_WHAT YOU HAVE TO DO_
Duplicate the stretch of records from the line containing "Given: Toggle dark mode moon icon" through the line containing "click(596, 250)", both included, with every character kept the same.

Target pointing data
=-=-=-=-=

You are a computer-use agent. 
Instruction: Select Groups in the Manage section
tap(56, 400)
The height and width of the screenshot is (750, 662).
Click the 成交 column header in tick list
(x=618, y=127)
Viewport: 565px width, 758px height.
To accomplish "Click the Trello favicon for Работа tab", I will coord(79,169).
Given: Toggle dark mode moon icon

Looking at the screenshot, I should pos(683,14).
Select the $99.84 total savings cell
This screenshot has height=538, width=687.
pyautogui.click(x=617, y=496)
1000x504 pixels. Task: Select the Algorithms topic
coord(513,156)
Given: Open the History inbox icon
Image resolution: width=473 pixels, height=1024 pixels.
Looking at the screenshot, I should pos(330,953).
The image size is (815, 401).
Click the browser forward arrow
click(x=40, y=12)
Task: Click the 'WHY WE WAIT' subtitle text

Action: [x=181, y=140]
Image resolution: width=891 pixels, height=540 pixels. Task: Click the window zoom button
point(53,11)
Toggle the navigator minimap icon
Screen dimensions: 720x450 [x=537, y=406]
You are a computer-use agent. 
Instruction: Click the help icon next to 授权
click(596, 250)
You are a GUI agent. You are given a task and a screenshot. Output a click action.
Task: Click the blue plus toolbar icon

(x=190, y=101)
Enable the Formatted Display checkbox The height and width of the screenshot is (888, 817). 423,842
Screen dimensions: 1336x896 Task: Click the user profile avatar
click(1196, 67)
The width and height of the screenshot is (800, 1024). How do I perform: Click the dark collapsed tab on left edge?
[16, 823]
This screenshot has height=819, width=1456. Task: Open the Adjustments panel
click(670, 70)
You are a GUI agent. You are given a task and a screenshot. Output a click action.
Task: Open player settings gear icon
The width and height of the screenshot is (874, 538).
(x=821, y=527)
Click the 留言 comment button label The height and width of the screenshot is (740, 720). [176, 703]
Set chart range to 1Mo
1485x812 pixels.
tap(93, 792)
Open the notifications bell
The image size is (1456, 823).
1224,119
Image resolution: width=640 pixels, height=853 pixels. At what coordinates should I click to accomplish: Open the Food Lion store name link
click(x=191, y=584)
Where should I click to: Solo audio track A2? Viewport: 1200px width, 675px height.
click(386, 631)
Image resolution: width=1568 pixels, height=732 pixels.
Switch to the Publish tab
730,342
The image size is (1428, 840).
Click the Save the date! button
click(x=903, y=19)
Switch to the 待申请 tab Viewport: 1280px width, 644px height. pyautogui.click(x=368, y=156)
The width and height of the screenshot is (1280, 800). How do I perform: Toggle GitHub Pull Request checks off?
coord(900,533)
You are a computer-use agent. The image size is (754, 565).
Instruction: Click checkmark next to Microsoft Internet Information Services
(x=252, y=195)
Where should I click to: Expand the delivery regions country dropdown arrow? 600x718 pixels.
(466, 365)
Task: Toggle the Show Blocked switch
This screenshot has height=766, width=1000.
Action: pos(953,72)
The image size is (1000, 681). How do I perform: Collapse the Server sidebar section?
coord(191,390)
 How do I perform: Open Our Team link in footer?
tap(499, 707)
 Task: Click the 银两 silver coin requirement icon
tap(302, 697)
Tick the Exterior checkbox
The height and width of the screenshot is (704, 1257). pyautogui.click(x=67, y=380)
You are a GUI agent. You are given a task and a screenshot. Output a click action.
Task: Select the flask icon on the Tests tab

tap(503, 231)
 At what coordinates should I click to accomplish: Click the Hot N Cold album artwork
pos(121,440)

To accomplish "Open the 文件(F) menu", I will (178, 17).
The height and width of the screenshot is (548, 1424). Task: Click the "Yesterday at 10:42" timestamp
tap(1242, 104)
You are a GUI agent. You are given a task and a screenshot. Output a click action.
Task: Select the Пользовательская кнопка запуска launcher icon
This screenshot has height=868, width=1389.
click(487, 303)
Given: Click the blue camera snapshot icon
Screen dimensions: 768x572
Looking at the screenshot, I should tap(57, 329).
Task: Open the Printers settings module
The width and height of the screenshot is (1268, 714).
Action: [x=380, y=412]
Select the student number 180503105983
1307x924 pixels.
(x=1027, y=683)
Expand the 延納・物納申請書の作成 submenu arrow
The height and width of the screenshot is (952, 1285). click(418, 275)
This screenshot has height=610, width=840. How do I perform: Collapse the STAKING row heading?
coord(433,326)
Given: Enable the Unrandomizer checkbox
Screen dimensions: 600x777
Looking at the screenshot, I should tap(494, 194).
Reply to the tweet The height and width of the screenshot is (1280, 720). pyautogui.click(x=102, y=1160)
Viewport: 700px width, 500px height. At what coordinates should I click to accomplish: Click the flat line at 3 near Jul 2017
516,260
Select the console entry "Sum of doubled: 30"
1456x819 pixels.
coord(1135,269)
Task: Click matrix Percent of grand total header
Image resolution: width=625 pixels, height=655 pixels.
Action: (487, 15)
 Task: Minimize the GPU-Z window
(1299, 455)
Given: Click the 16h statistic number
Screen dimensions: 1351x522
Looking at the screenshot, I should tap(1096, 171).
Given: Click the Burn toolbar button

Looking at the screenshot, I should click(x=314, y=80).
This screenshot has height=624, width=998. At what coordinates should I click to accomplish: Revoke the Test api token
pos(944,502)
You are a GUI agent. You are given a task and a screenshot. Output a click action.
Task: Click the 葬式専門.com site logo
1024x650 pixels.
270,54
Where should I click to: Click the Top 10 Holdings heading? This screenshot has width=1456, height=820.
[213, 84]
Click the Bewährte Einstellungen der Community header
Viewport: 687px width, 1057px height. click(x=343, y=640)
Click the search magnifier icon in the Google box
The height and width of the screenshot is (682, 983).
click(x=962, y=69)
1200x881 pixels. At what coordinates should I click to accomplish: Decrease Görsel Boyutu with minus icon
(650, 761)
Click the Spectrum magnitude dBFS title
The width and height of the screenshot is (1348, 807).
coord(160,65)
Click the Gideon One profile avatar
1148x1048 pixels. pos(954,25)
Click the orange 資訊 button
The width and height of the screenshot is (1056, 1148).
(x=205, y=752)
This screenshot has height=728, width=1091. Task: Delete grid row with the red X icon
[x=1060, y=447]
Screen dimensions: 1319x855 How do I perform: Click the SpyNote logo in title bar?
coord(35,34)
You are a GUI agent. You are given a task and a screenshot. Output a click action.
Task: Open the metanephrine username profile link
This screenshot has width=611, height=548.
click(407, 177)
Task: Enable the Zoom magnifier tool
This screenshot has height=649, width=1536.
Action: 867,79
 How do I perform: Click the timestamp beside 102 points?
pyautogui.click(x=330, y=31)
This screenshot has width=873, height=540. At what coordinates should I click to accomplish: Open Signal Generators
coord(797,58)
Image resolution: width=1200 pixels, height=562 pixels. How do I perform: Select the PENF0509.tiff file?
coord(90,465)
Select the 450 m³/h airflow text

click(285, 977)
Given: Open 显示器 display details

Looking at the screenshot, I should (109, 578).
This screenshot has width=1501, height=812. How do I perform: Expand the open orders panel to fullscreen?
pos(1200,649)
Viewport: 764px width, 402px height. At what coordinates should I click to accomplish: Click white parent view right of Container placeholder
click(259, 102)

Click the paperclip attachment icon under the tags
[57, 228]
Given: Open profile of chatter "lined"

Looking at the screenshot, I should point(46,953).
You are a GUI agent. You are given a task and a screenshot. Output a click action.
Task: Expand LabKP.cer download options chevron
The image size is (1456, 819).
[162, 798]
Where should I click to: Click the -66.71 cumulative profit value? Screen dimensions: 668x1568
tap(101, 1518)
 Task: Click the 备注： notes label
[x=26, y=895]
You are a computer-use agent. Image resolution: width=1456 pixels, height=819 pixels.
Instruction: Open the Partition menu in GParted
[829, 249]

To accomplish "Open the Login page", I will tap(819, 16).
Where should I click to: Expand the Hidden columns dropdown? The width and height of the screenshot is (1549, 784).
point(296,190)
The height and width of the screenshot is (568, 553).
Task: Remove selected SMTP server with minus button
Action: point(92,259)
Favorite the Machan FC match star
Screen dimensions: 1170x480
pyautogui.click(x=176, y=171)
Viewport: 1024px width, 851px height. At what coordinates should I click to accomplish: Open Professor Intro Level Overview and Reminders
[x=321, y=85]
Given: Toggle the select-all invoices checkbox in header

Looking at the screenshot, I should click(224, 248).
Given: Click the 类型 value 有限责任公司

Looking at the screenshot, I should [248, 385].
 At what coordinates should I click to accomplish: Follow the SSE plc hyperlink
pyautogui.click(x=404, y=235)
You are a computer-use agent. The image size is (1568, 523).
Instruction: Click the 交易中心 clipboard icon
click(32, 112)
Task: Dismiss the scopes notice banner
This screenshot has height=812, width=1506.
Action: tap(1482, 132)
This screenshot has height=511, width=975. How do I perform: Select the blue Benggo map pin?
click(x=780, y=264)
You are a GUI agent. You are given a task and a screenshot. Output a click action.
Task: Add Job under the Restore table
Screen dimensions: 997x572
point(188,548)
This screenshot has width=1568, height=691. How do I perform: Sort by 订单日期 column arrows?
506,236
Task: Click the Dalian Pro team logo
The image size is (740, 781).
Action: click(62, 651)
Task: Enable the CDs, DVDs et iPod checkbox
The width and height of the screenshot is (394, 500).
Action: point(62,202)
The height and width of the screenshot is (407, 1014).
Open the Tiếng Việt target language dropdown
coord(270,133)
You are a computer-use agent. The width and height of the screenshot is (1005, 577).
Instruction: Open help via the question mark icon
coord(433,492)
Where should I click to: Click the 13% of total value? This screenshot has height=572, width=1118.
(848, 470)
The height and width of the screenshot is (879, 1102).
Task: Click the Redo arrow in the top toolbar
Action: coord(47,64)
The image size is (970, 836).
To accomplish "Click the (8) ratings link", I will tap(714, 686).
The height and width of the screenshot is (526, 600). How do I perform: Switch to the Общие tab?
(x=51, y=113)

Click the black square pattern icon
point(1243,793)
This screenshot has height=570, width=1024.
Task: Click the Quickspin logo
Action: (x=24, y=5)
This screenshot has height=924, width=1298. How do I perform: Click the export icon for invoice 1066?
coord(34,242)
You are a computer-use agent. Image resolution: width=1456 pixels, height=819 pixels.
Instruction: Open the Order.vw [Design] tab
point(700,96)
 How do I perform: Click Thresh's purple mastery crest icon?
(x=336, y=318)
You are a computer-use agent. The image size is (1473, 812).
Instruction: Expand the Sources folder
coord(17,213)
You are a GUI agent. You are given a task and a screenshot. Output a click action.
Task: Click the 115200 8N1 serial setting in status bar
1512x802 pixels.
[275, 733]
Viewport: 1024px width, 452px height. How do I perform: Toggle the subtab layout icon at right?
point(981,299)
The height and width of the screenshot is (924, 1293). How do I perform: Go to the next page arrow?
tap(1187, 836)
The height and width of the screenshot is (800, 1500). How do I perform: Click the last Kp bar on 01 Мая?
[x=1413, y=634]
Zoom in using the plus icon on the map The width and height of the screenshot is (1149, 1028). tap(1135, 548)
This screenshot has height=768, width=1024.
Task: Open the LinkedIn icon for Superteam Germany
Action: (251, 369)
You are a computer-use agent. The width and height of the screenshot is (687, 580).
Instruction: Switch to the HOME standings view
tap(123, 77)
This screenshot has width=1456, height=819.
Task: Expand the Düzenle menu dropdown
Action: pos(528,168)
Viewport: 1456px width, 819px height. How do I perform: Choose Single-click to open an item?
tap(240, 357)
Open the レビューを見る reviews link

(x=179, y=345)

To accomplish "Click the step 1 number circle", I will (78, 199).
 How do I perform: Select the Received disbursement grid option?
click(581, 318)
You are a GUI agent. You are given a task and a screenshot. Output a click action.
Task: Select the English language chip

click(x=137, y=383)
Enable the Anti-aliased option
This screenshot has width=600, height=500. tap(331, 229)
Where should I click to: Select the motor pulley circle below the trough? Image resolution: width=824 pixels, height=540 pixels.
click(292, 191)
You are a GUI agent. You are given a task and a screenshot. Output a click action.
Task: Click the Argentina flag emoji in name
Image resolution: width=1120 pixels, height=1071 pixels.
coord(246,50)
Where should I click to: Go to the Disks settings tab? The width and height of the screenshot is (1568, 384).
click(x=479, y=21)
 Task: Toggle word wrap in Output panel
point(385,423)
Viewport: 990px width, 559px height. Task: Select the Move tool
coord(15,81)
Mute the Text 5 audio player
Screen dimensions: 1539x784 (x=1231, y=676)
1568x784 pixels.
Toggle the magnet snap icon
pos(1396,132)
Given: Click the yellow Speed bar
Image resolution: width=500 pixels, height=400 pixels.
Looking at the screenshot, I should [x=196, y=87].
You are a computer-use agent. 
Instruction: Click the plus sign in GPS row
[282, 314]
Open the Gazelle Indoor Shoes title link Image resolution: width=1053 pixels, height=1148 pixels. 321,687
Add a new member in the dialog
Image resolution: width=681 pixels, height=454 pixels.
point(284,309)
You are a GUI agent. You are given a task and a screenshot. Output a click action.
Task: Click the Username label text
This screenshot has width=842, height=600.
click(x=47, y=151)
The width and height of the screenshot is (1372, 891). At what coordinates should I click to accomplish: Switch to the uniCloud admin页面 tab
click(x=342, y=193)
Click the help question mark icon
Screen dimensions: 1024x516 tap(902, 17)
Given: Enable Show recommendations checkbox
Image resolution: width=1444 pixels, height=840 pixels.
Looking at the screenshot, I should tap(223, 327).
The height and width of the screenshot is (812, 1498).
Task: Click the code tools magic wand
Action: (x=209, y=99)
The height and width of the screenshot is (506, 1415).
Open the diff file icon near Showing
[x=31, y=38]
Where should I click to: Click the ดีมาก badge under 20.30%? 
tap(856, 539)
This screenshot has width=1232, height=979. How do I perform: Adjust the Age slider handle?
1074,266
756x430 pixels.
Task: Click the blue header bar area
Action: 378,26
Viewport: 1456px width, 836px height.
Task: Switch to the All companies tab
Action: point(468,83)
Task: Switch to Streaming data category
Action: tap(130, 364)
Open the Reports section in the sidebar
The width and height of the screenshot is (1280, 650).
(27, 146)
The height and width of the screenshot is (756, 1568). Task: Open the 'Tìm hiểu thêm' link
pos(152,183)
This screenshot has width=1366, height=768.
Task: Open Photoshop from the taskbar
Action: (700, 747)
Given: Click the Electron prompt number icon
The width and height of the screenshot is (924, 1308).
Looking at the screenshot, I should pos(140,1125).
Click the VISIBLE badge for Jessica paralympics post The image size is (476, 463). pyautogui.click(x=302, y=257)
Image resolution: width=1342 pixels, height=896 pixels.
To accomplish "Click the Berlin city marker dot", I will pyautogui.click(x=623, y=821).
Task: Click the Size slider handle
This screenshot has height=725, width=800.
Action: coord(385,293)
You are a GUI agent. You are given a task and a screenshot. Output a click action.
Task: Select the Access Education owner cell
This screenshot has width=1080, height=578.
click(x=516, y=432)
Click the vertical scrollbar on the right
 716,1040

=-=-=-=-=

_SOLVED PROBLEM_
Given: Toggle dark mode moon icon

Looking at the screenshot, I should pos(683,14).
Select the $99.84 total savings cell
This screenshot has height=538, width=687.
pyautogui.click(x=617, y=496)
1000x504 pixels. Task: Select the Algorithms topic
coord(513,156)
Given: Open the History inbox icon
Image resolution: width=473 pixels, height=1024 pixels.
Looking at the screenshot, I should pos(330,953).
The image size is (815, 401).
Click the browser forward arrow
click(x=40, y=12)
Task: Click the 'WHY WE WAIT' subtitle text

Action: [x=181, y=140]
Image resolution: width=891 pixels, height=540 pixels. Task: Click the window zoom button
point(53,11)
Toggle the navigator minimap icon
Screen dimensions: 720x450 [x=537, y=406]
You are a computer-use agent. 
Instruction: Click the help icon next to 授权
click(596, 250)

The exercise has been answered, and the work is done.